The paper also explores the design space of CNN architectures, focusing on both microarchitectural and macroarchitectural decisions. It investigates how different design choices affect model size and accuracy, and demonstrates that SqueezeNet can be further optimized with bypass connections and other architectural modifications. The results show that SqueezeNet is not only efficient in terms of model size but also effective in maintaining high accuracy, making it a promising candidate for various applications, especially those requiring small model sizes. The architecture has been implemented in multiple frameworks and has been used for tasks such as autonomous driving and image recognition.SqueezeNet is a compact convolutional neural network (CNN) architecture that achieves AlexNet-level accuracy on ImageNet with 50 times fewer parameters and a model size less than 0.5MB. The architecture is designed to be efficient for deployment on devices with limited memory, such as FPGAs and embedded systems. SqueezeNet uses a novel "Fire" module, which combines 1x1 and 3x3 convolutional filters to reduce parameter count while maintaining accuracy. The Fire module includes a squeeze layer that reduces input channels to 3x3 filters, and an expand layer that increases the number of filters. The architecture is optimized to maintain large activation maps, which can improve classification accuracy.

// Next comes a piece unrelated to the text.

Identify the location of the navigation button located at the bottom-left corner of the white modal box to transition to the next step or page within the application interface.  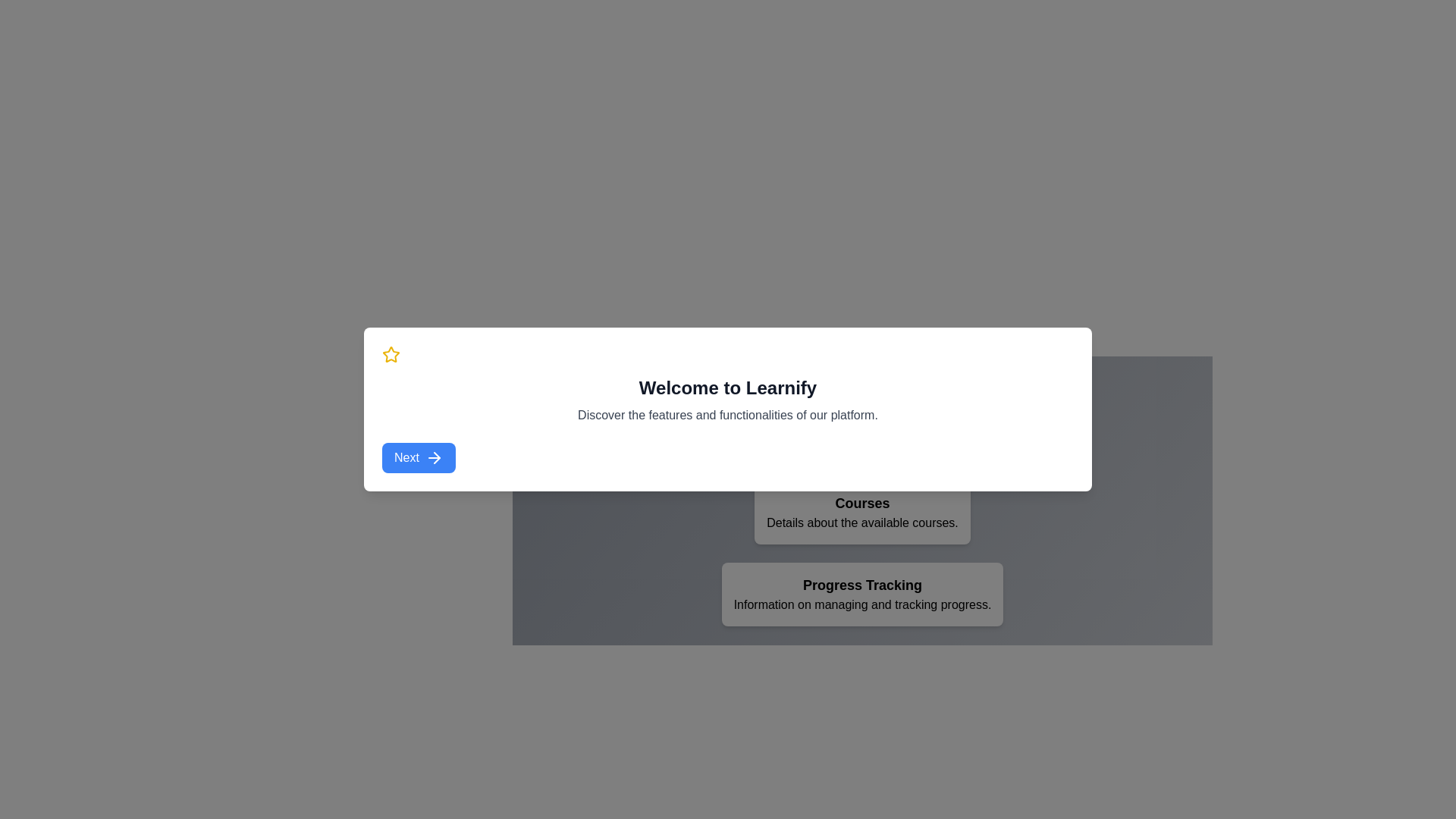
(419, 457).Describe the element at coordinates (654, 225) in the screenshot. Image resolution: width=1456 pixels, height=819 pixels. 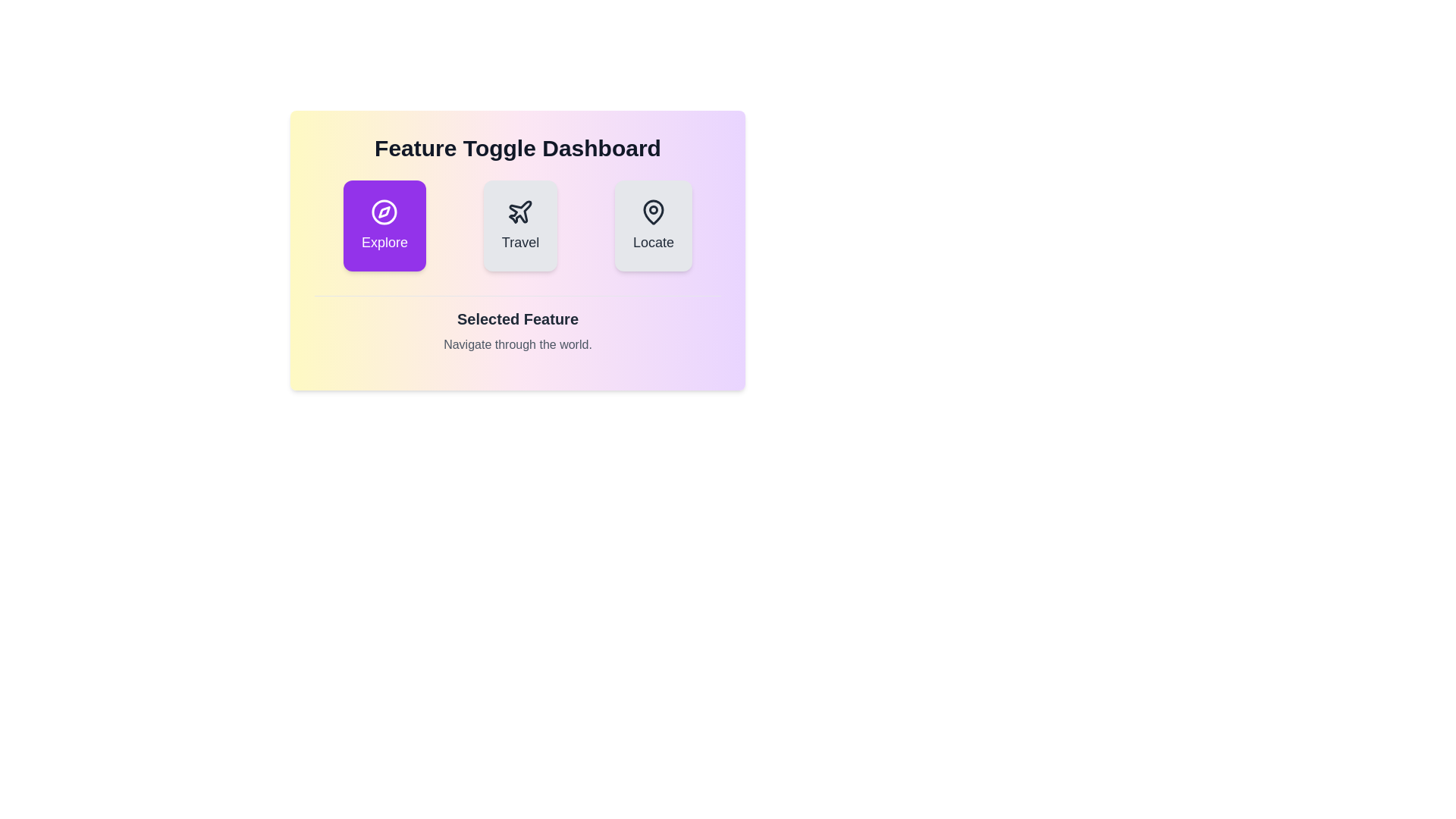
I see `the button corresponding to the feature Locate` at that location.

SqueezeNet was evaluated against other model compression techniques, such as SVD, Network Pruning, and Deep Compression. It achieved a 50x reduction in model size compared to AlexNet while maintaining or exceeding its accuracy. When further compressed using techniques like quantization and sparsity, SqueezeNet's model size was reduced to less than 0.5MB, making it highly suitable for deployment in resource-constrained environments.
The paper also explores the design space of CNN architectures, focusing on both microarchitectural and macroarchitectural decisions. It investigates how different design choices affect model size and accuracy, and demonstrates that SqueezeNet can be further optimized with bypass connections and other architectural modifications. The results show that SqueezeNet is not only efficient in terms of model size but also effective in maintaining high accuracy, making it a promising candidate for various applications, especially those requiring small model sizes. The architecture has been implemented in multiple frameworks and has been used for tasks such as autonomous driving and image recognition.